TASK SET:
(1) Return the stretch of the Diana Dors profile from "Diana later alluded" through "British public entertained.", copied word for word.
(2) According to the Diana Dors profile, how old was she when she first appeared on screen?
(3) Translate this sentence from the Diana Dors profile into Spanish: "Off-screen, details of Diana’s colourful private life also kept the British public entertained."

EXCERPTED PASSAGE:

I did well because I was the first and only British blonde bombshell
Born with a somewhat unprepossessing family name – Fluck – blonde bombshell Diana Dors was heralded as the British answer to Marilyn Monroe, when she first sashayed onto the screen, aged just 15, in the 1950s.
Feisty, funny and always unafraid to speak her mind, Diana dismissed any rivalry, saying these rumours had been cooked up by the tabloid press, who’d actually compared Marilyn to her.
Diana later alluded to her own sex-symbolry as “rather like Britain`s naughty seaside postcards,” but also famously described herself as “the only sex symbol Britain has produced since lady Godiva.”
Films including prison drama, The Weak and the Wicked showed Diana not only had pinup looks, but the acting talent for gritty roles. Later on in her career, she relished the opportunity of playing grotesque character roles and was wonderful – and virtually unrecognisable – as wicked housekeeper Mrs Wickens in ghostly 1970s children’s film, The Amazing Mr Blunden.
Off-screen, details of Diana’s colourful private life also kept the British public entertained.

GIVEN RECORDS:
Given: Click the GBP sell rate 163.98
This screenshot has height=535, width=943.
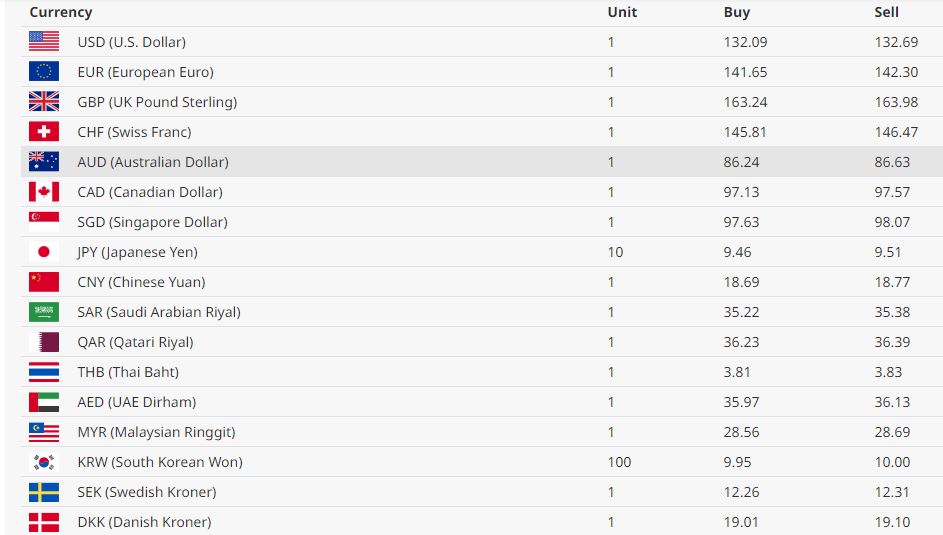Looking at the screenshot, I should pos(895,102).
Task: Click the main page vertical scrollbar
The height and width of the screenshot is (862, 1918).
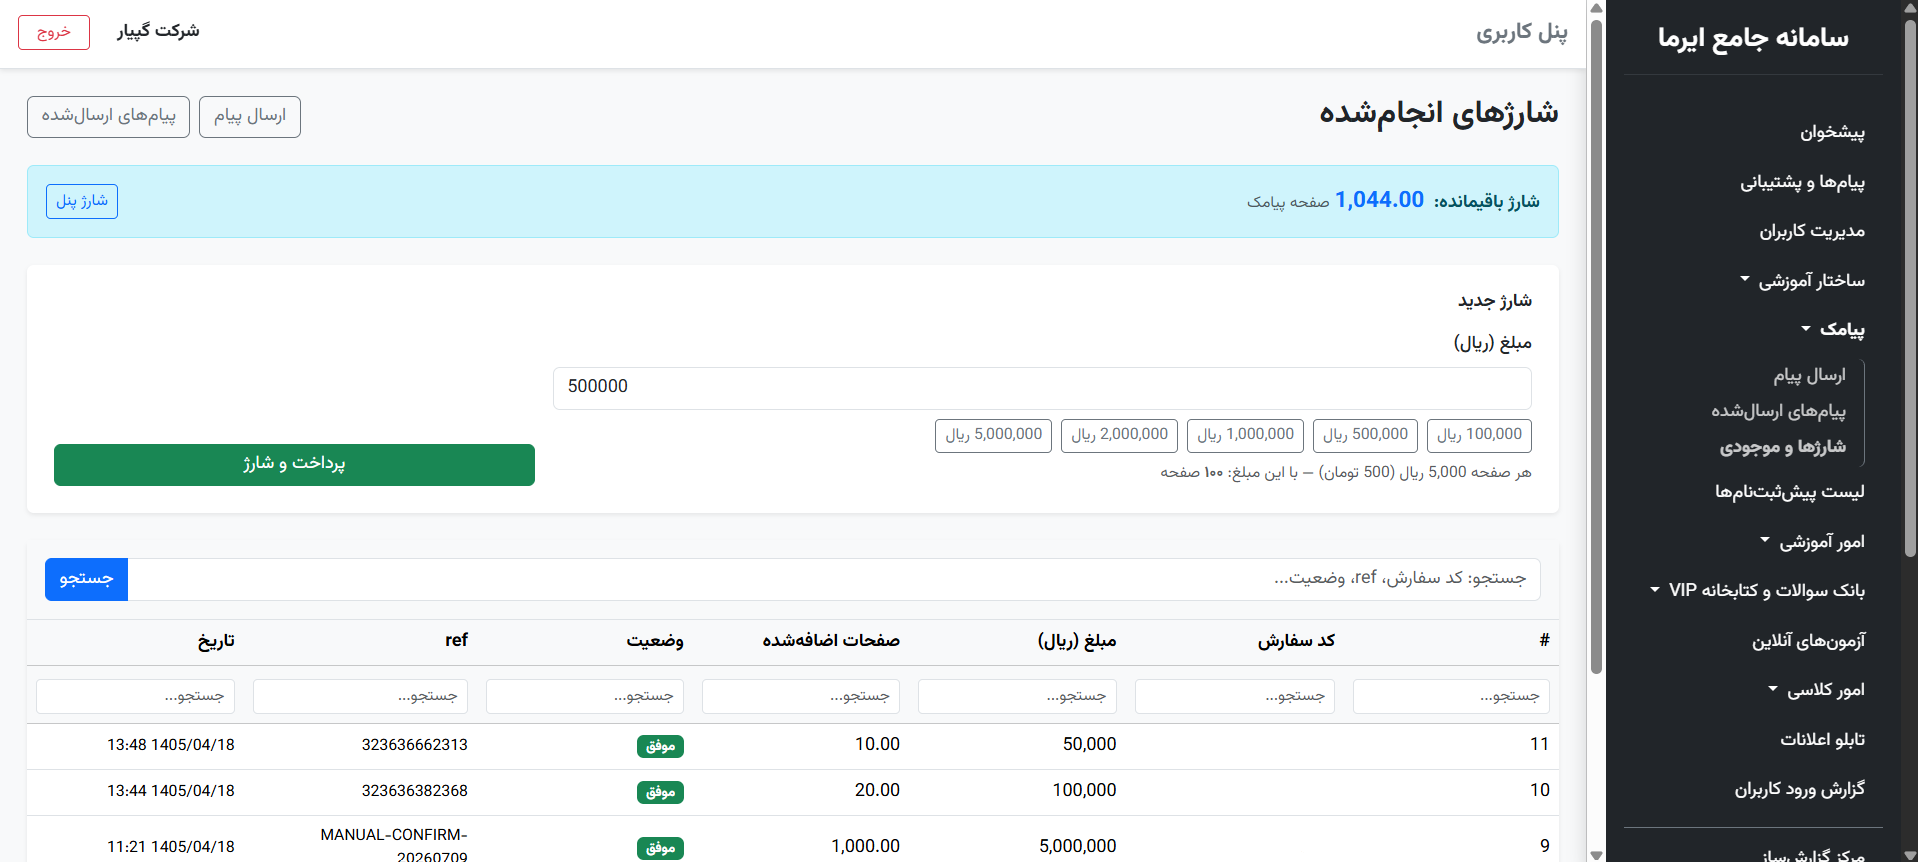Action: 1596,346
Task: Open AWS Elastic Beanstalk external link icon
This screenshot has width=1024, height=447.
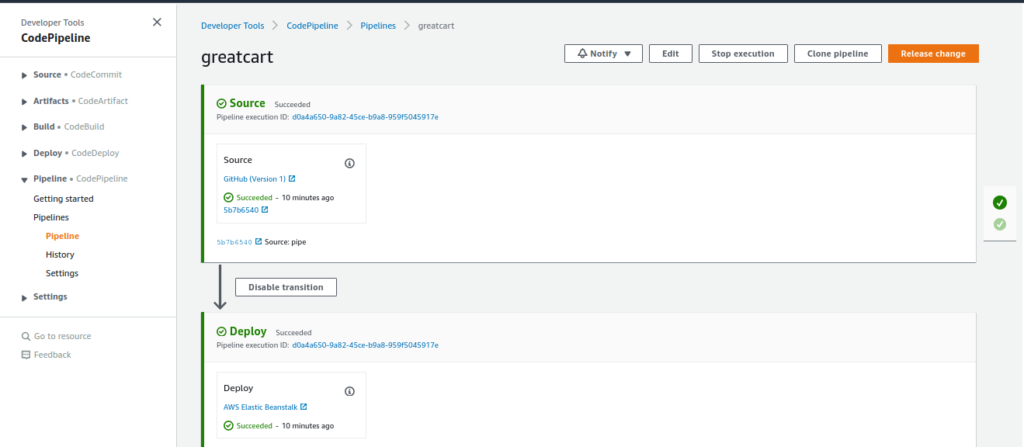Action: (303, 407)
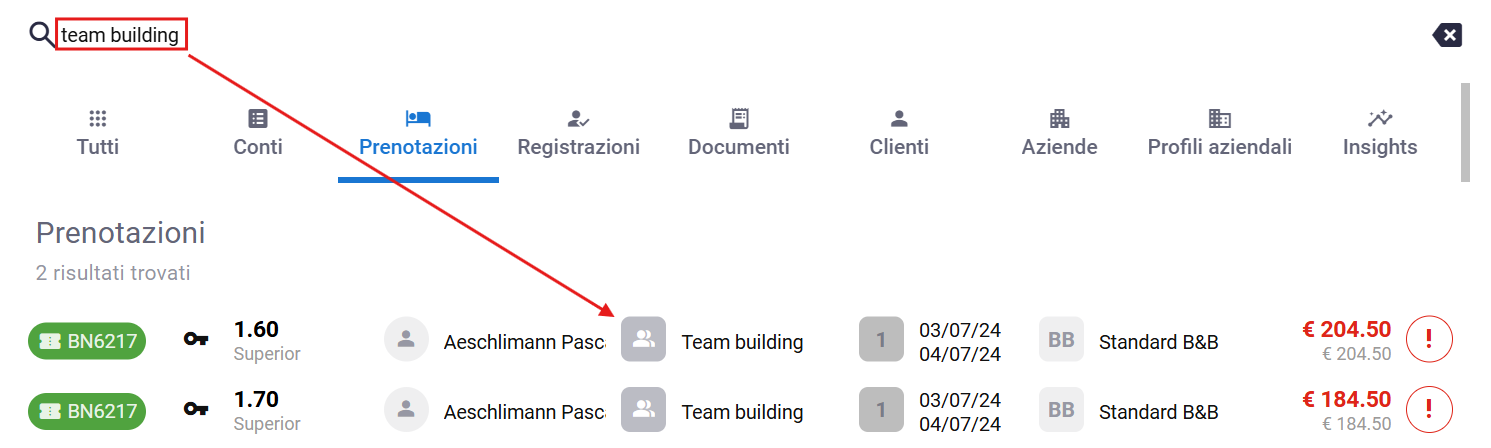Click the red alert icon for € 204.50
1491x448 pixels.
tap(1429, 340)
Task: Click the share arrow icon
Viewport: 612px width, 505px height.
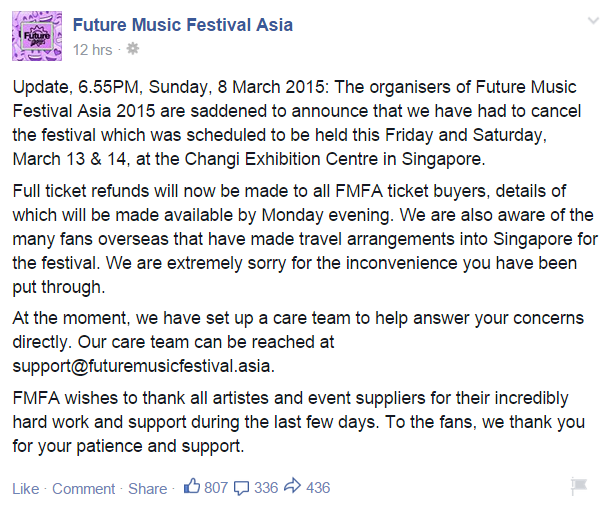Action: 292,486
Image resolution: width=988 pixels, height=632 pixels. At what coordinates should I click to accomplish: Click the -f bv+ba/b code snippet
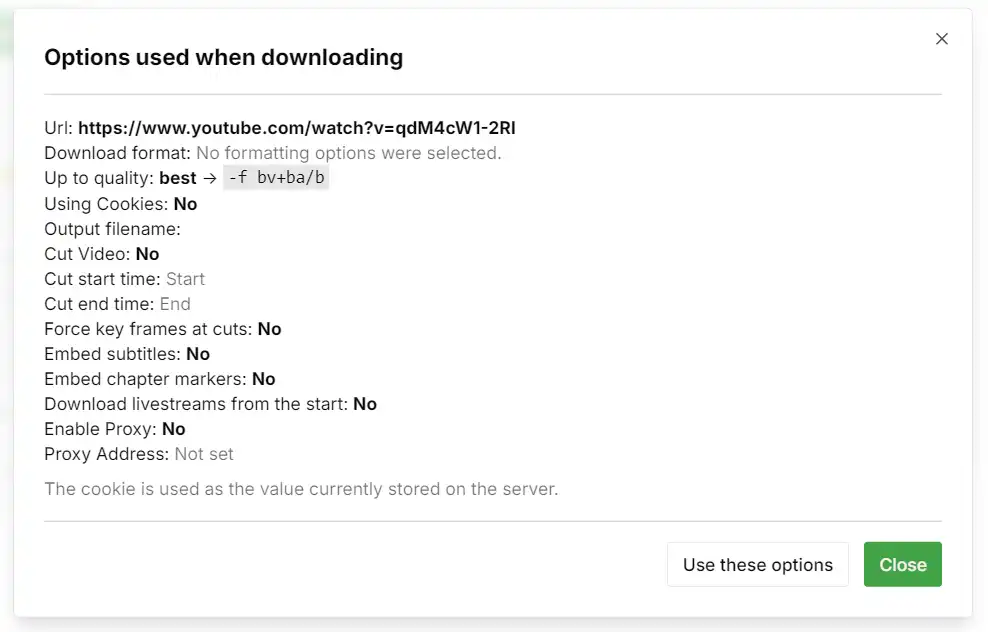click(275, 179)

EXPECTED RESULTS:
(1)
Diana later alluded to her own sex-symbolry as “rather like Britain`s naughty seaside postcards,” but also famously described herself as “the only sex symbol Britain has produced since lady Godiva.”
Films including prison drama, The Weak and the Wicked showed Diana not only had pinup looks, but the acting talent for gritty roles. Later on in her career, she relished the opportunity of playing grotesque character roles and was wonderful – and virtually unrecognisable – as wicked housekeeper Mrs Wickens in ghostly 1970s children’s film, The Amazing Mr Blunden.
Off-screen, details of Diana’s colourful private life also kept the British public entertained.

(2) She was 15.

(3) Fuera de la pantalla, los detalles de la colorida vida privada de Diana también mantuvieron entretenido al público británico.